- _Work required_:
Although the data holds pictures, return only the lines from the one containing "1040x585 pixels. Task: Open" to the end, exactly, and without them.

- _Dataset extract_:
------------------------------------

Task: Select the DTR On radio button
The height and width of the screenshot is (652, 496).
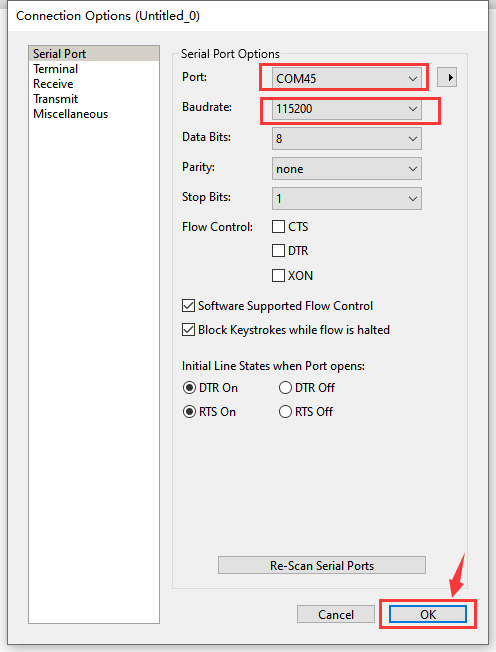Action: click(189, 388)
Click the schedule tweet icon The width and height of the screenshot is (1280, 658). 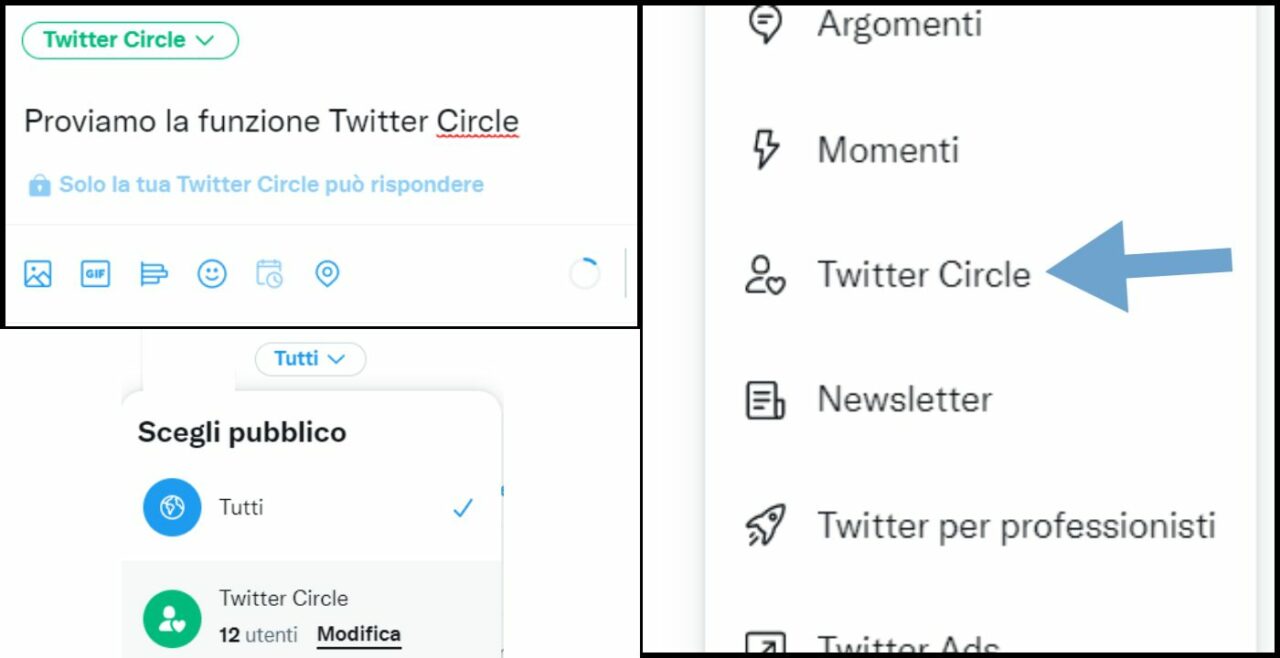click(269, 273)
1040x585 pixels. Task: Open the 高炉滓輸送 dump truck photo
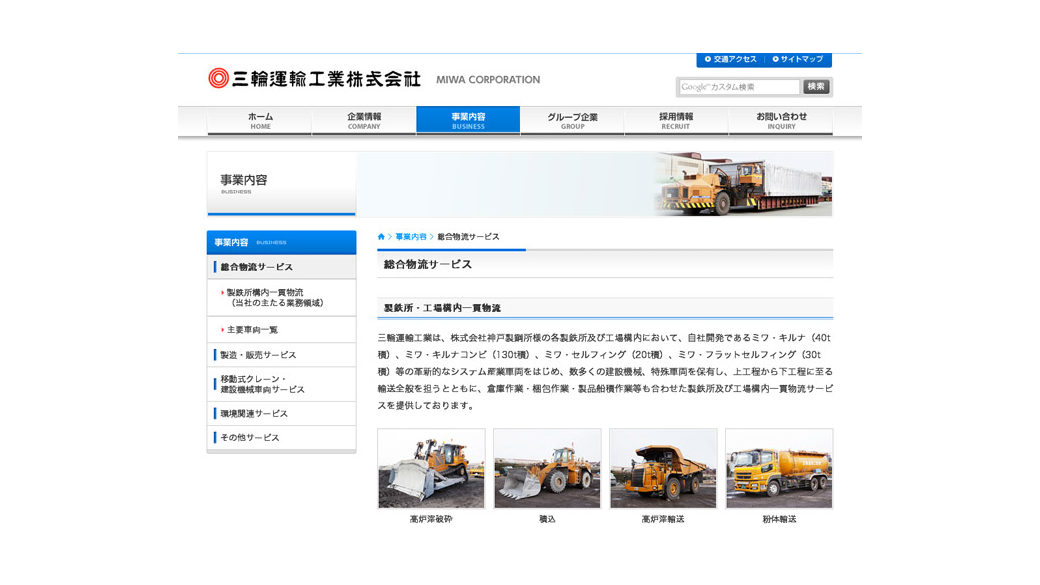(x=663, y=469)
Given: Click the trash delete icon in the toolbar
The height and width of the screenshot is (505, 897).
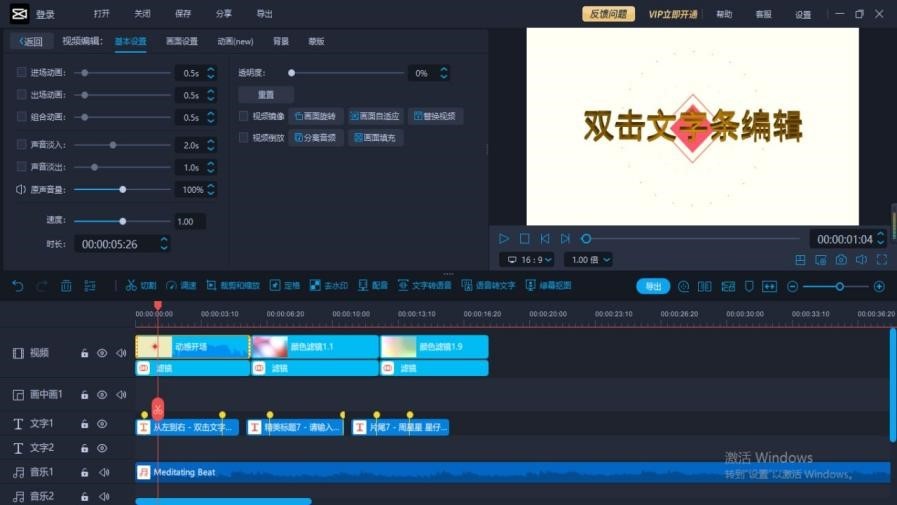Looking at the screenshot, I should [x=66, y=286].
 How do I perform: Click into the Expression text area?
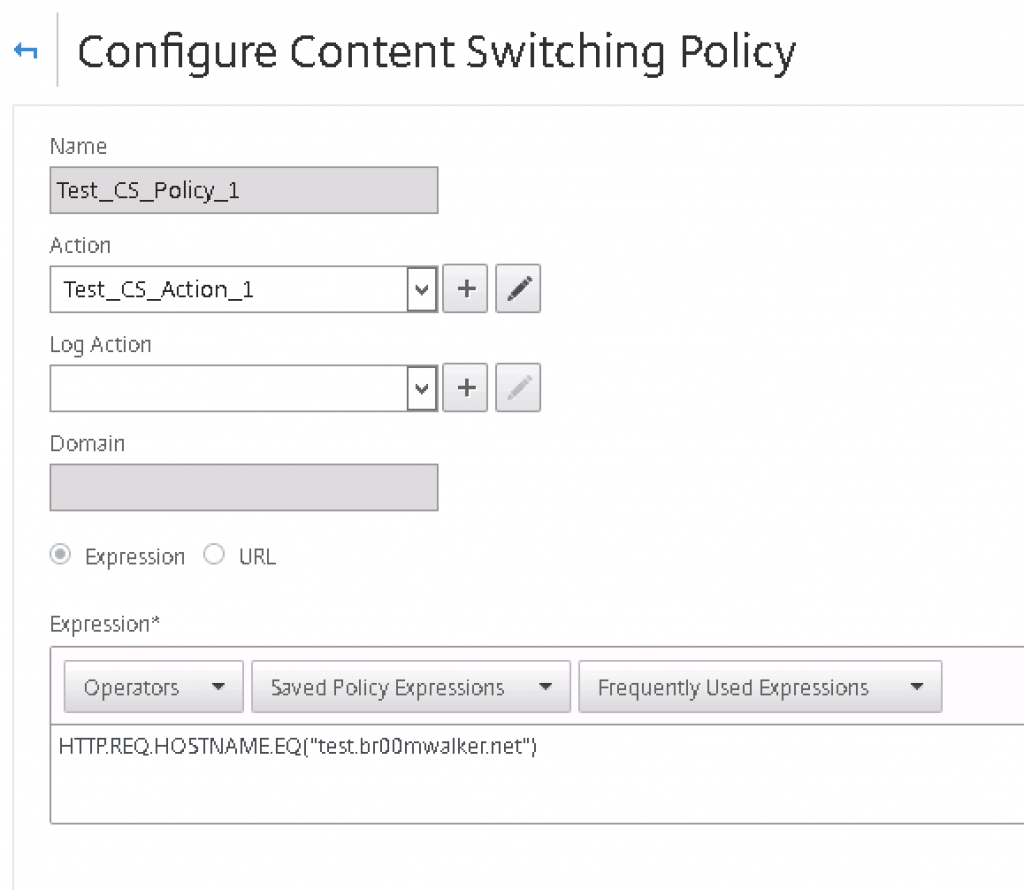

------------------------------------

- _Answer box_:
1040x585 pixels. Task: Open the 高炉滓輸送 dump truck photo
(x=663, y=469)
Given: Click the trash delete icon in the toolbar
The height and width of the screenshot is (505, 897).
Looking at the screenshot, I should [x=66, y=286].
 How do I perform: Click into the Expression text area?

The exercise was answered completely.